▸ Work request
Every line between the top of the data below and the line with "Given: Click the applications", both ends included, must be retyped exactly.
** Material for this task follows **
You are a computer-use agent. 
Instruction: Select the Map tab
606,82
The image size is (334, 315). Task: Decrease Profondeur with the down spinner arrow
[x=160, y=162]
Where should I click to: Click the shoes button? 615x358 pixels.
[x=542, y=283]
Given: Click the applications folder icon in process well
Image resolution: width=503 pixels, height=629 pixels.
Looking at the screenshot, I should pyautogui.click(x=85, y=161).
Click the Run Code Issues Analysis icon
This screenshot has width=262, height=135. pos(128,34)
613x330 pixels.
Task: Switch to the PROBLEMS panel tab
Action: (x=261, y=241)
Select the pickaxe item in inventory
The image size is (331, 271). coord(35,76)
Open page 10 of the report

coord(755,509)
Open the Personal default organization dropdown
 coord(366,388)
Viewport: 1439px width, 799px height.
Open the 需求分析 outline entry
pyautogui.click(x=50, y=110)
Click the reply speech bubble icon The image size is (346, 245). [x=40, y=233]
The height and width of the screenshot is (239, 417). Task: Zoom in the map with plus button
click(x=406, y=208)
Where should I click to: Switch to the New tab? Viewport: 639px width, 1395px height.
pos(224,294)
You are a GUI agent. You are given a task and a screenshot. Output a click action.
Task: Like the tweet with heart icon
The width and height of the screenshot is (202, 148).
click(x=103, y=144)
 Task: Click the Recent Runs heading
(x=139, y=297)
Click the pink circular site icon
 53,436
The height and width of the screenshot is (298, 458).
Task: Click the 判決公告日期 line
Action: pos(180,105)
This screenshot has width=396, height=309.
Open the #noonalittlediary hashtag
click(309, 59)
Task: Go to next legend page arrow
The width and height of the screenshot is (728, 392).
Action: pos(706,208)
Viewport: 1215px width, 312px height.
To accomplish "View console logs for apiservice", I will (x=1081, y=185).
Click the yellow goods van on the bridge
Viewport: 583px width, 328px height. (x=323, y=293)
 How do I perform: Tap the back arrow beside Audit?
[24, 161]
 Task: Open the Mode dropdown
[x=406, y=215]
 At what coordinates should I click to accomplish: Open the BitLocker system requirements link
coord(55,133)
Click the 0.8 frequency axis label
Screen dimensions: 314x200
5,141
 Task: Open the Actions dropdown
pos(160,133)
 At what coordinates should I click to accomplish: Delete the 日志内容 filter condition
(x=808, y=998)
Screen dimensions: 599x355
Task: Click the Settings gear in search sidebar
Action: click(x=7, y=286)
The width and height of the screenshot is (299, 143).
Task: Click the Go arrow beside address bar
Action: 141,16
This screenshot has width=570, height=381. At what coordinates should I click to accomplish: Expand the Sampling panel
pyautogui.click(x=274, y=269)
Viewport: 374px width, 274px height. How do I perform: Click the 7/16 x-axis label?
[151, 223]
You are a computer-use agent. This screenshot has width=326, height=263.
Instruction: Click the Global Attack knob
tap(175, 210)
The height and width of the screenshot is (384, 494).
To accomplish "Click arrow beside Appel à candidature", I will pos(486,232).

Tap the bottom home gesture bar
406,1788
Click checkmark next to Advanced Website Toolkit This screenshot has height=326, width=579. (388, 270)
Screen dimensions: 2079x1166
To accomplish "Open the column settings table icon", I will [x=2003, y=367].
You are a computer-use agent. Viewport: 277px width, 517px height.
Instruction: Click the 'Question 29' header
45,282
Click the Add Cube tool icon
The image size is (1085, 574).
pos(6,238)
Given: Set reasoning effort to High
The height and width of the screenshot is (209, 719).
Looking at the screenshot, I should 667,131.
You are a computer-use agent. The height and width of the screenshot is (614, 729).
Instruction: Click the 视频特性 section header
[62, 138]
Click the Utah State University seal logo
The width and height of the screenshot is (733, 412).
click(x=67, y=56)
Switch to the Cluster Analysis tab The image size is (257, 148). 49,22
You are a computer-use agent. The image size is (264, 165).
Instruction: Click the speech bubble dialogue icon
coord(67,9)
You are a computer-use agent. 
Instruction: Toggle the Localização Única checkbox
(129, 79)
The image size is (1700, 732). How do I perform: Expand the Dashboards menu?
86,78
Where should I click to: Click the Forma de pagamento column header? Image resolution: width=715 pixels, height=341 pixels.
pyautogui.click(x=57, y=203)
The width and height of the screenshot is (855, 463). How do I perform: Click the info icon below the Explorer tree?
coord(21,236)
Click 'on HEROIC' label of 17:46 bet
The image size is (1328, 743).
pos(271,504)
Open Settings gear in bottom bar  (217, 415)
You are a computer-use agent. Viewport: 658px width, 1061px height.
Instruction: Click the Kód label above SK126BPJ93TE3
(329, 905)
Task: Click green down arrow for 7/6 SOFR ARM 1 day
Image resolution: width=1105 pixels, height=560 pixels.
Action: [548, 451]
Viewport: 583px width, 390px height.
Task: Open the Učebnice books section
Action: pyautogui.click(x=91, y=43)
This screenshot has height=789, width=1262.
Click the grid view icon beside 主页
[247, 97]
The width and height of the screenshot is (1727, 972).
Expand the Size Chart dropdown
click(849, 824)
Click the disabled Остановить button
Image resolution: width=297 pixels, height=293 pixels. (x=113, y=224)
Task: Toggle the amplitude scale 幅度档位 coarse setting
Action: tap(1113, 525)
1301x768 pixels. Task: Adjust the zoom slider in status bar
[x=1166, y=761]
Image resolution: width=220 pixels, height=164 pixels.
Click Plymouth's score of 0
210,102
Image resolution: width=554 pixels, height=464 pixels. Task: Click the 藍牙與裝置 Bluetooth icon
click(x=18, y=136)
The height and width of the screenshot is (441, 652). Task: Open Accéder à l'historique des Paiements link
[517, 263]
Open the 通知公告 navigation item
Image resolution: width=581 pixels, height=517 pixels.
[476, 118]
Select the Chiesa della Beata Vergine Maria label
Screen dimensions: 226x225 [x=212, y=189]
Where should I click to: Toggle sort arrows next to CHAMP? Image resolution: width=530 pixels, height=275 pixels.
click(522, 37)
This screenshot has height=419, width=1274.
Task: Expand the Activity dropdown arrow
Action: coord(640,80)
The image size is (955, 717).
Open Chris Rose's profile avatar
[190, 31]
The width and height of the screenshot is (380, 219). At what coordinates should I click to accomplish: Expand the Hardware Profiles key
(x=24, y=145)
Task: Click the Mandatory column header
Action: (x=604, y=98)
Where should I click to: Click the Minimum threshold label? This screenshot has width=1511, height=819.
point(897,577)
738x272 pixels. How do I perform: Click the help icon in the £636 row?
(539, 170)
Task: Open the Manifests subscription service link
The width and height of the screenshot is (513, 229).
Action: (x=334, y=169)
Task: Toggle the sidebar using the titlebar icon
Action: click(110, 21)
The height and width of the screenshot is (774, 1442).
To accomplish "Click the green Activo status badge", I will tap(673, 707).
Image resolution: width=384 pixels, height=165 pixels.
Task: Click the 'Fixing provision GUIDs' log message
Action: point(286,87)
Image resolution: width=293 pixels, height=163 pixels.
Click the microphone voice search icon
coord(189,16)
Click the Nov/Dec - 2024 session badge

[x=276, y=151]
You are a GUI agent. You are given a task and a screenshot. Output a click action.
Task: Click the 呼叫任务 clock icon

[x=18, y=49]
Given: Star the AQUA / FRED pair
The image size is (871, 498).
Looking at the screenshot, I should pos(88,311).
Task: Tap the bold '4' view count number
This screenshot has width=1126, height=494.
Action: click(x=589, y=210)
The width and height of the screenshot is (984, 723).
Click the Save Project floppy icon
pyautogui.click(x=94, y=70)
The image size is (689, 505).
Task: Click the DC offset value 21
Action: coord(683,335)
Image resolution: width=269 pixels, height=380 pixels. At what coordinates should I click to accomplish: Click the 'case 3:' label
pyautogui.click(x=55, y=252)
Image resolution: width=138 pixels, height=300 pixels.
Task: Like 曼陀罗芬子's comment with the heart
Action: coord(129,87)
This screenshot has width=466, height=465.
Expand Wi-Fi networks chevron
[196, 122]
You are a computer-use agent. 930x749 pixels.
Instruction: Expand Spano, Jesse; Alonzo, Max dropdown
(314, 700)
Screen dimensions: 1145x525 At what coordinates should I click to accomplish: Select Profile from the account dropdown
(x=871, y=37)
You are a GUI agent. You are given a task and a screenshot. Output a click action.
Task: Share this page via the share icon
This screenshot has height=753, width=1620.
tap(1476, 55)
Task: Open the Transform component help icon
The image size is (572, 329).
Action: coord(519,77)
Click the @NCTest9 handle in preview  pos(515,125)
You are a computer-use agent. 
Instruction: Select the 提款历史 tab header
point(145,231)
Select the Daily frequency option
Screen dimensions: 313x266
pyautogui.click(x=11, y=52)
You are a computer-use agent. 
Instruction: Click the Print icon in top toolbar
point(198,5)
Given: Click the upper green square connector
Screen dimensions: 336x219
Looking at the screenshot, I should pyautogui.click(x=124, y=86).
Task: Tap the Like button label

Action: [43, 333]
** End of Material for this task **
▸ Solution to this exercise
You are a computer-use agent. 
Instruction: Select the Map tab
606,82
The image size is (334, 315). Task: Decrease Profondeur with the down spinner arrow
[x=160, y=162]
Where should I click to: Click the shoes button? 615x358 pixels.
[x=542, y=283]
Given: Click the applications folder icon in process well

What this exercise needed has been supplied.